Fraudulent Covid loans of £4.9bn
The government’s measures to prevent fraud in its bounce back loan scheme (BBL) have been labelled inadequate by National Audit Office (NAO) and were introduced too late.
A report by the government’s spending watchdog estimated that £4.9bn of the £47bn that was given out as part of the Covid-19 small business support scheme was fraudulent and that the government only put in place anti-fraud measures once more than £28bn had already been paid out.
The NAO reported that checks to ensure that a company was not applying for more than one bounce back loan were not put in place until June 2020, a month after the scheme was launched and by then 61% of the money that was to be lent under the scheme had already been paid out to businesses.
The NAO found 13 additional counter-fraud measures were introduced after the scheme launched but said most came ‘too late to prevent fraud’ and were focused instead on ‘detection’. Even in December 2020, seven months after the start of the scheme, the Department for Business, Energy, and Industrial Strategy’s (BEIS) officials still found a high level of fraud risk.
The NAO report stated that as the scheme progressed, it continued to rely on businesses self- certifying their application details, even as the urgent need for finance reduced.
The NAO said: ‘Government ruled out options for additional upfront counter-fraud measures when the scheme was extended. The impact of prioritising speed is apparent in the high levels of estimated fraud. The counter-fraud activity was implemented too slowly to prevent fraud effectively and the Department’s focus is now on detection and recovery of fraudulent loans.’
In its report, the NAO chastised the government for failing to crack down on loan fraud during the pandemic, with the watchdog stating that around 11% of the total loans that were paid out were fraudulent. The NAO also estimates that 37% of loans, worth £17bn, will not be repaid.
The scheme was launched in May 2020 and guaranteed bank loans of up to £50,000 to support businesses during the pandemic. It was designed to deliver loans as quickly as possible, with limited verification and lenders performing no credit checks.
The NAO reported that a quarter of UK companies applied for a loan but the cursory checks, according to the NAO, ‘made it vulnerable to fraud and losses’.
In the report, the NAO stated that the government department was prioritising the pursuit of organised crime involving sums of more than £100,000, and given the scale of possible fraud and its limited resources, this meant that it had decided not to ‘focus its investigative resources’ on smaller borrowers. The watchdog said: ‘This approach risks reducing the deterrent effect of counter-fraud activity.’
However, the NAO said that the National Investigation Service (Natis), which was being used to investigate fraud, had received more than 2,100 reports of potential bounce back loan fraud by October 2021, but only had the capacity to pursue 50 cases a year.
How many people have been arrested over fraudulent bounce back loan?

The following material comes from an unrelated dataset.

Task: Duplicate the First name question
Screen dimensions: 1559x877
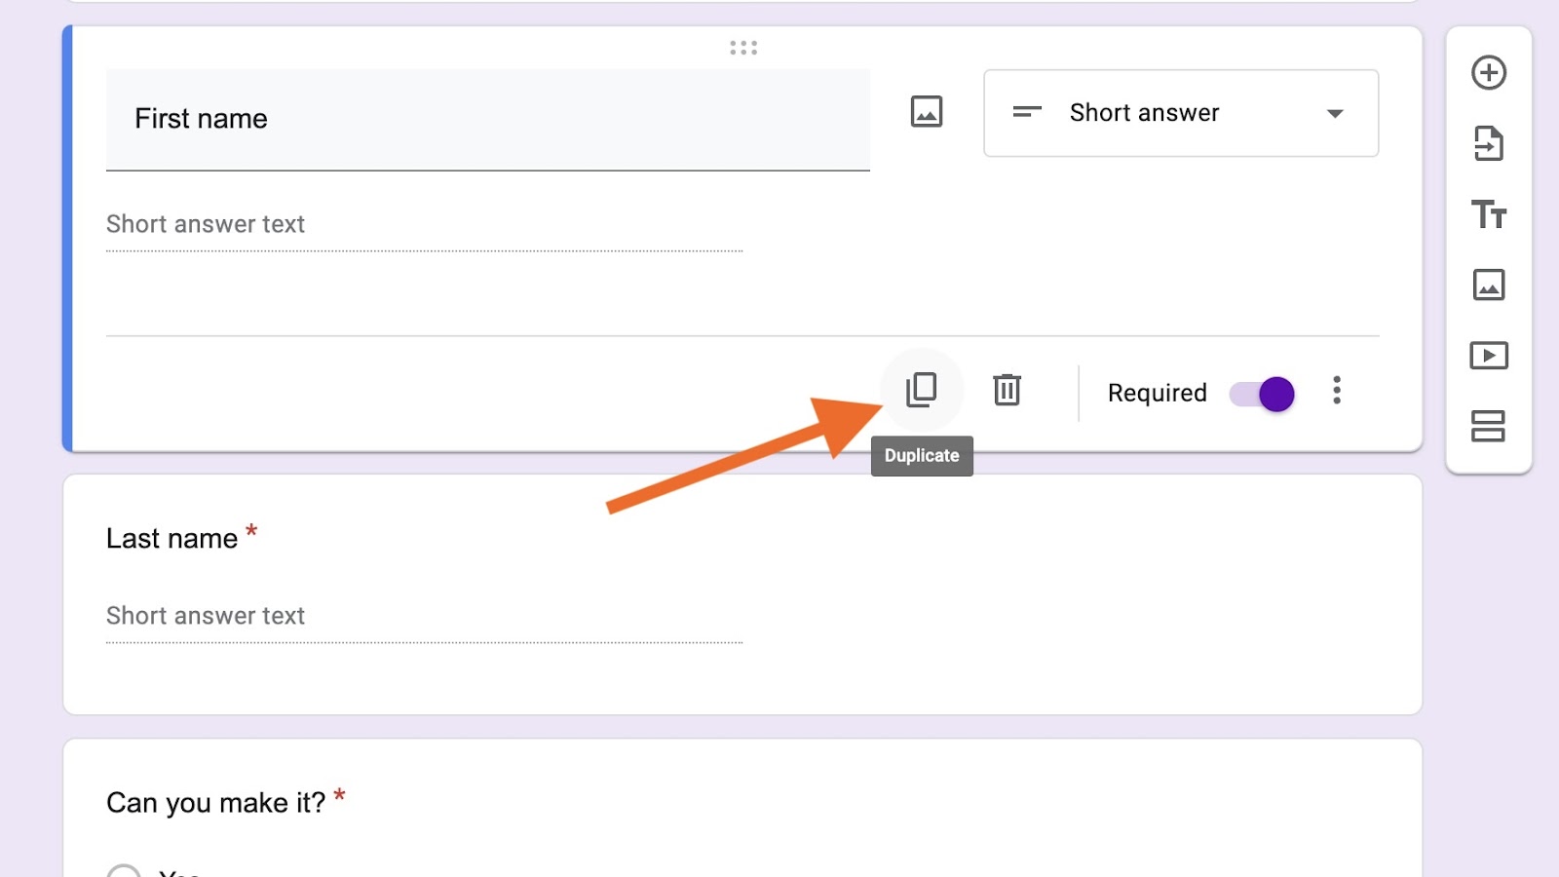Action: [x=921, y=390]
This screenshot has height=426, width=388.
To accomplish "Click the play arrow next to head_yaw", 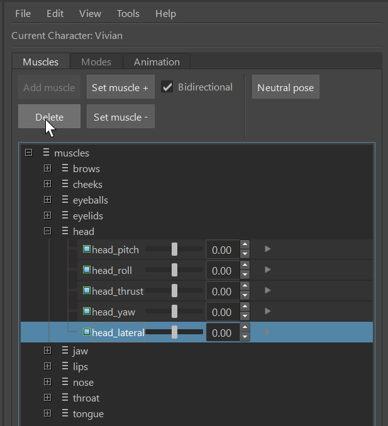I will [x=268, y=311].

In October BEIS allocated a further £32m to tackle the fraud and as of October 2021, 43 arrests have been made across 33 investigations with around £3m recovered.
The NAO report said:
‘Compared with the scale of its most likely estimate of £4.9bn of fraudulent loans, both the £32m additional budget for counter-fraud operations, and its target to recover at least £6m of fraudulent loans from organised crime, are inadequate.’
The NAO has called for the government to produce a formal strategy for managing and investigating the fraudulent bounce back loan scheme claims.
‘Once again, anti-fraud measures implemented appear to have been under-resourced and inadequate. Rectifying this should now be made a priority such that Companies that have abused this scheme should now fear focused investigation and prosecuting efforts.’